Whole Foods is known for prioritizing quality and virtue when it comes to its products, but not always when it comes to its public relations. This is a statement that members of Generation Z (born between the late 1990s and early 2010s) can certainly confirm, even though Whole Foods has a pretty strong track record of appealing to Millennials, the preceding generation (via Insider). With its fair share of scandals under its belt, like racial discrimination against customers and unfair pay for employees, it's no wonder that the store wouldn't always align with the generation whose key characteristics are being socially conscious, active, and vocal (via Retail Leader).

Once again, Whole Foods has missed the mark with this generation, and this time it's the comments that the grocery chain's CEO John Mackey made in a Reason Magazine podcast episode that are cause for concern. And it's all because the grocery store honcho — whose net worth is more than $75 million, according to Forbes — made a sweeping generalization about them.

The controversial remarks

In the Reason Magazine podcast episode "Whole Foods' John Mackey: 'I Feel Like Socialists Are Taking Over,'" John Mackey made comments on Gen Z's mindset and work ethic that were eyebrow-raising.
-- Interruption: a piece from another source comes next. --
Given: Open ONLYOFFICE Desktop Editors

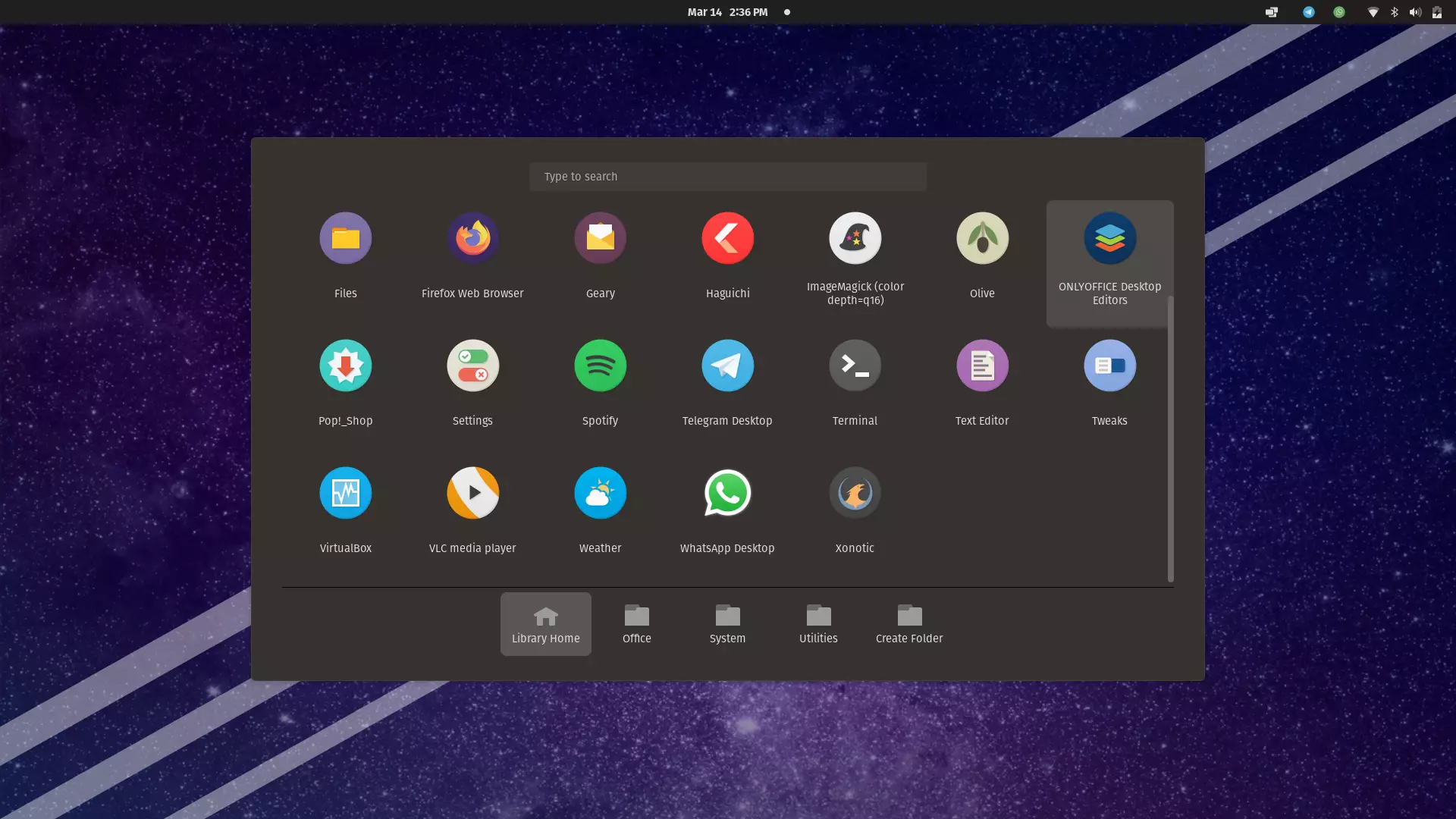Looking at the screenshot, I should pyautogui.click(x=1109, y=239).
Specifically, his belief that younger people "don't seem like they want to work." He elaborated, saying: "Younger people aren't quick to work because they want meaningful work ... You can't expect to start with meaningful work. You're going to have to earn it over time." While not explicitly mentioning a specific generation, it's implied that he's gearing these statements towards Gen Z, as its members are some of the newest workforce hires.

While it's true that Gen Z cares about doing work that aligns with their values more than older generations (via LinkedIn), there's more to Gen Z work trends than just standing behind values. As Business Insider points out, they're also fighting for pay that properly considers the demands of the job and skyrocketing costs of living. Despite record-breaking rates of inflation, the federal minimum wage in the U.S. has not risen since 2009. Hourly wages for entry-level jobs traditionally filled by young workers are just not cutting it anymore. Gen Z recognizes this, demanding better pay and worker protection from large companies like Whole Foods.

As more zoomers enter the workforce in the coming years, Mackey and other industry leaders should be prepared to run their companies ethically and treat their employees justly if they want this outspoken generation on their side.